The Standard Complex and the 3-dimensional Poincar\'e Conjecture

TL;DR

This paper introduces a new method for constructing and analyzing standard complexes in 3-manifolds, facilitating the calculation of invariants and embeddability, with applications to classical examples and a novel complex related to the Poincaré conjecture.

Contribution

It develops a systematic approach for constructing standard complexes and evaluating their embeddability, applying it to well-known 3-manifold spines and presenting a new complex with unique properties.

Findings

A method for calculating algebraic invariants of standard complexes.

Identification of embeddability criteria for complexes in 3-manifolds.
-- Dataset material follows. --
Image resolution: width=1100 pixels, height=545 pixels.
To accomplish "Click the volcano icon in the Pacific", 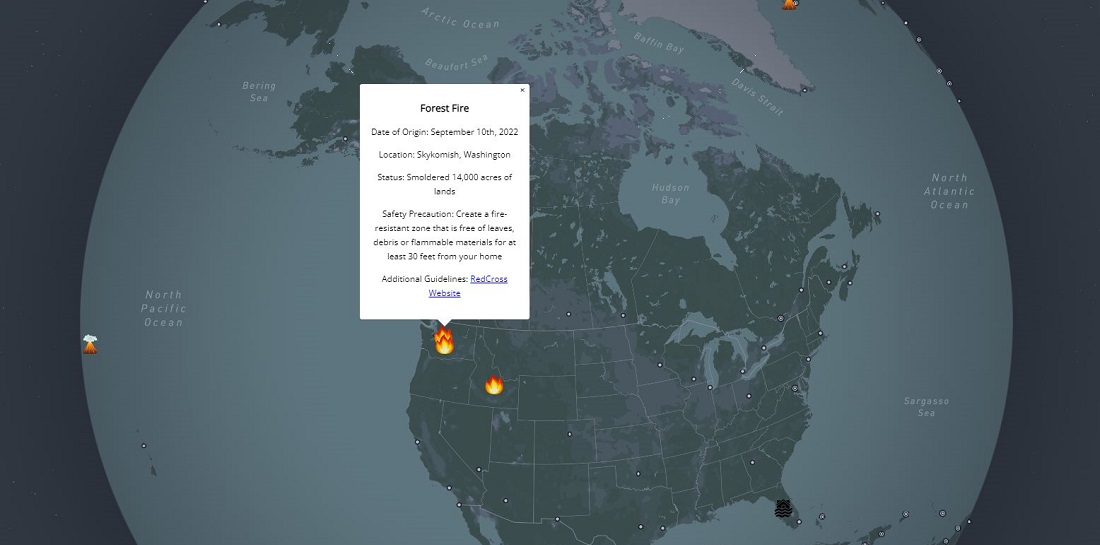I will point(90,344).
Construction of a complex with fundamental group Z2 containing a Klein bottle.

Abstract

We develop a method for constructing standard complexes which turns easy the calculation of their algebraic invariants and, as well, the precise evaluation of whether these complexes are embeddable or not in a 3-manifold. This method applies to all familiar spines of 3-manifolds and, in particular, to the Bing house with two rooms and the classical standard spine of the Poincar\'e sphere. Finally, we exhibit a compact, connected standard complex which is embeddable into an orientable 3-manifold, its fundamental group is $Z_{2}$ and it contains a Klein bottle. This standard complex is the spine of a reducible 3-manifold $M^3$, sum of a Seifert fiber space with a fake solid torus, whose universal covering space $W^3$ is a closed and simply connected 3-manifold that cannot be homeomorphic to $S^{3}$.